● **Problem**:
An exact transcription is needed, starting at the line containing "This screenshot has width=724, height=1568." and running through the last line of the records, with every picture left out.

● **Dataset entries**:
· · · · ·

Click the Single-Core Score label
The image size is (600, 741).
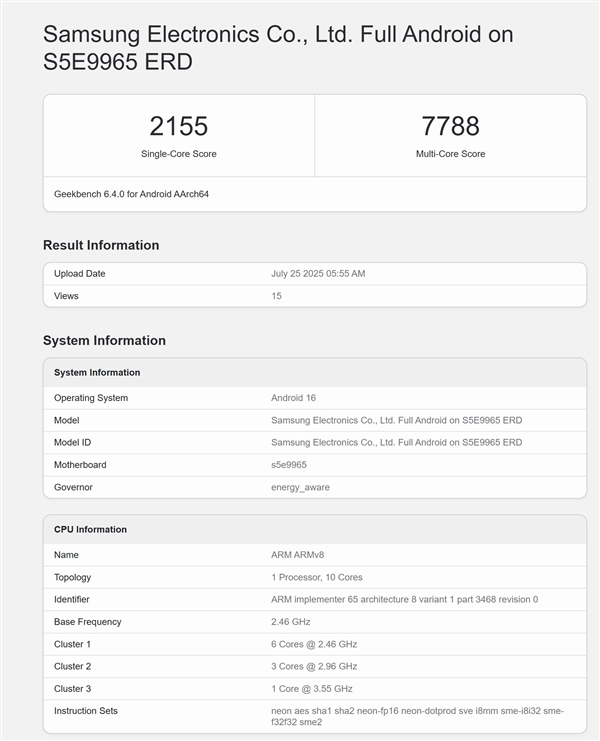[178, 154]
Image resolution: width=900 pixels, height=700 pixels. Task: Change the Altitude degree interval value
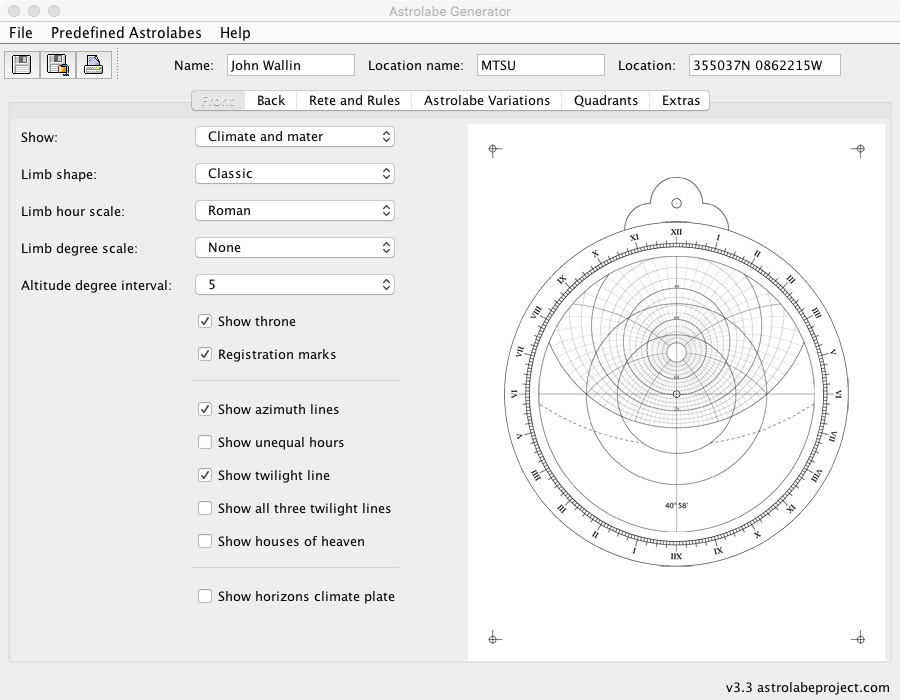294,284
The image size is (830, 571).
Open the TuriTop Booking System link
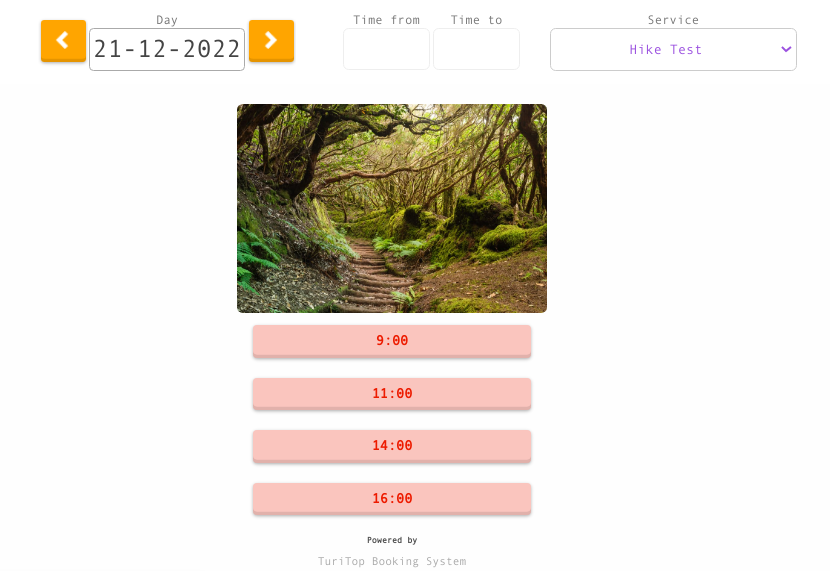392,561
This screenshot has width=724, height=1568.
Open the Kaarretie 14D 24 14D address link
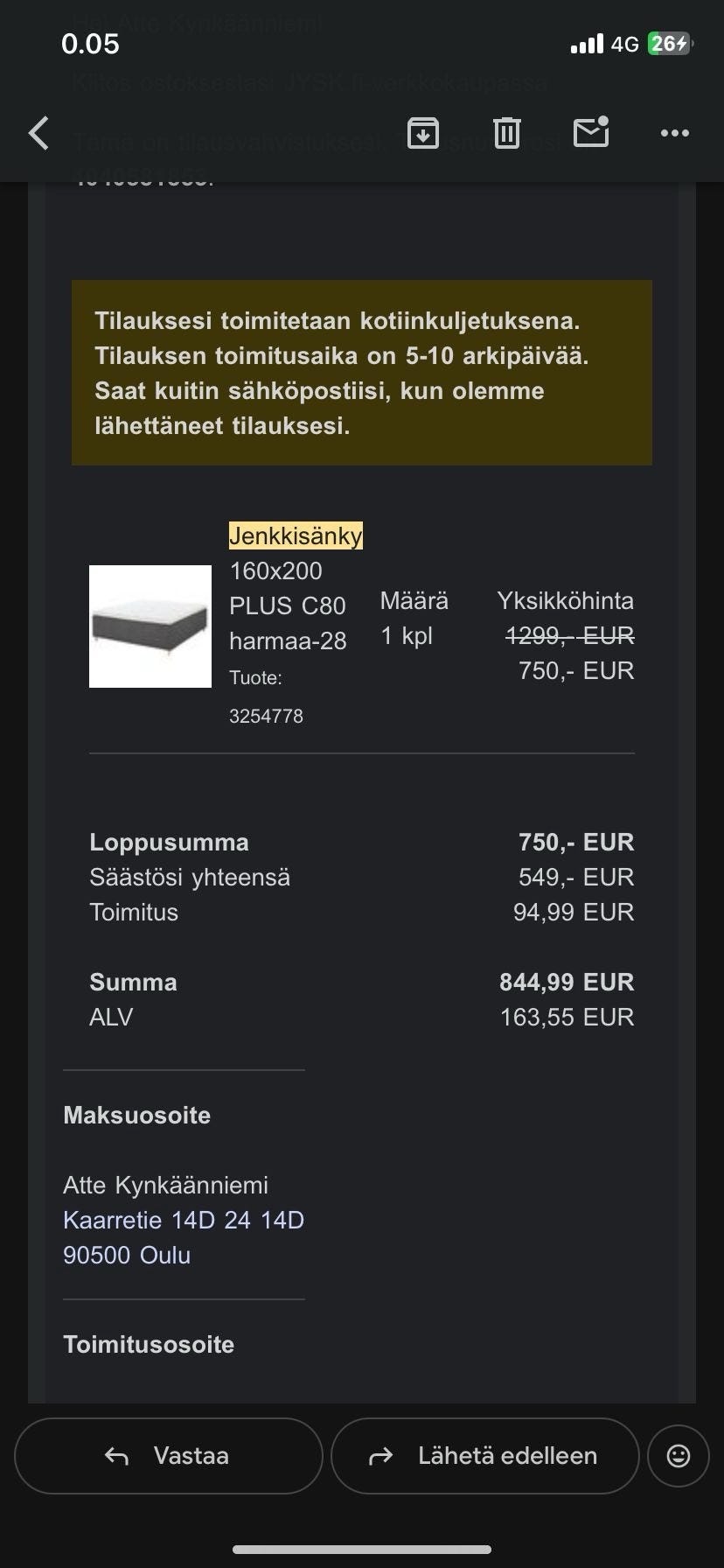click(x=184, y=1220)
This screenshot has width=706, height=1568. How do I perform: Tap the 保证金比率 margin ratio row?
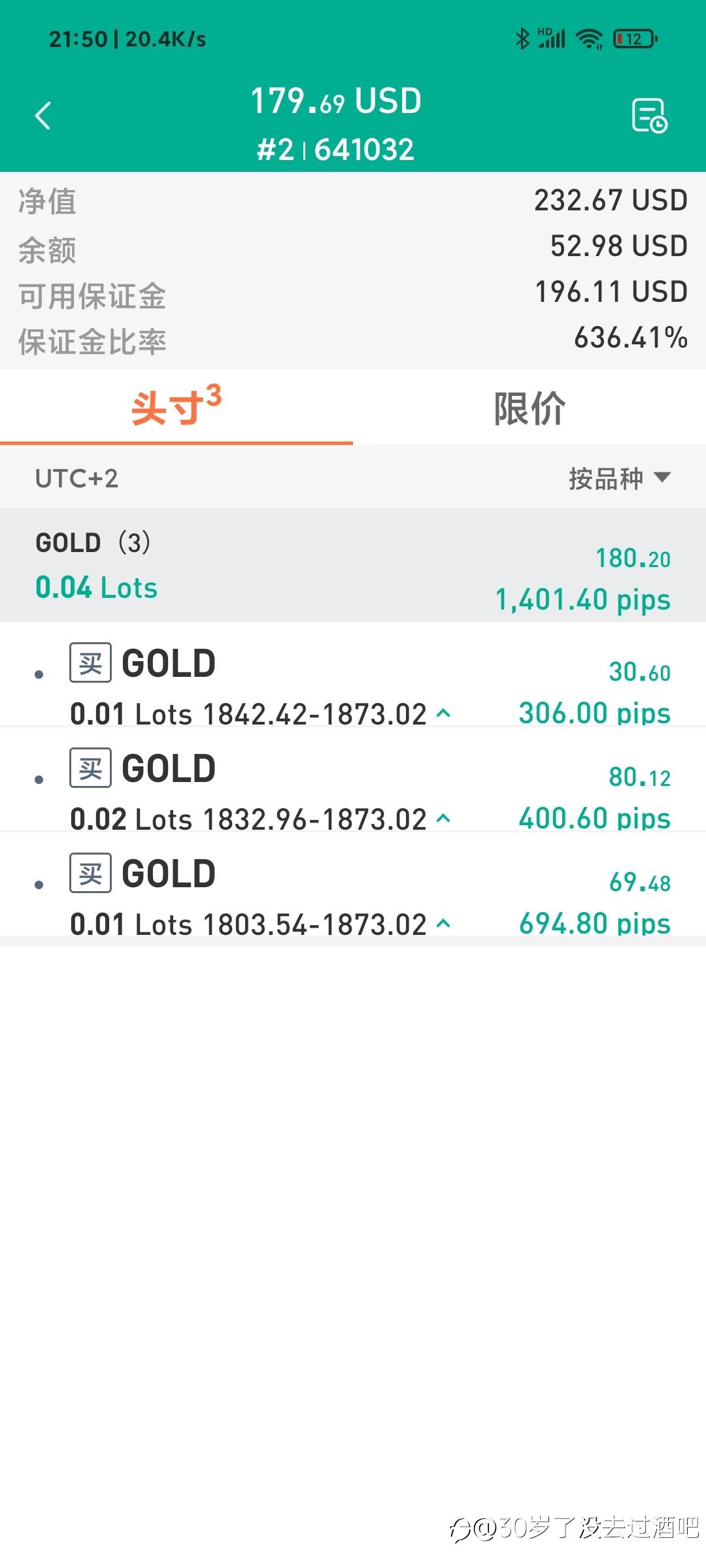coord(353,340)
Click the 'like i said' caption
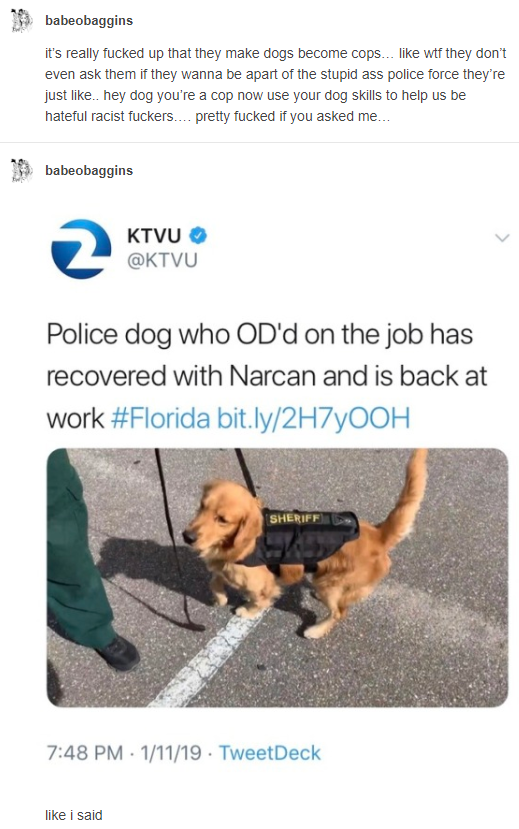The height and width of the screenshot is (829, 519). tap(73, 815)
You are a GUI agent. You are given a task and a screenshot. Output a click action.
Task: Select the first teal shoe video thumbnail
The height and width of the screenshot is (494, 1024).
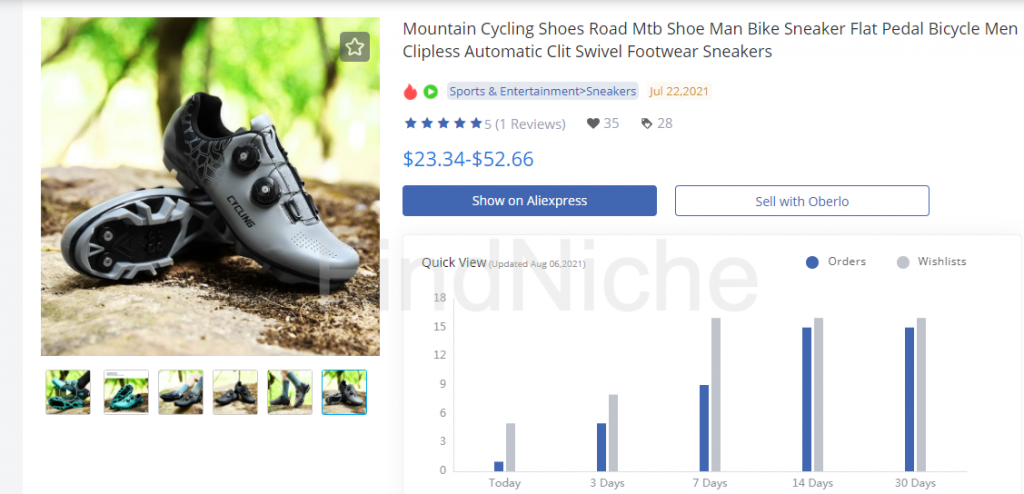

· · · · ·

● **Answer area**:
This screenshot has width=724, height=1568.
Open the Kaarretie 14D 24 14D address link
click(x=184, y=1220)
This screenshot has width=706, height=1568. How do I perform: Tap the 保证金比率 margin ratio row?
coord(353,340)
Click the 'like i said' caption
The height and width of the screenshot is (829, 519). tap(73, 815)
You are a GUI agent. You are given a task and a screenshot. Output a click action.
Task: Select the first teal shoe video thumbnail
The height and width of the screenshot is (494, 1024).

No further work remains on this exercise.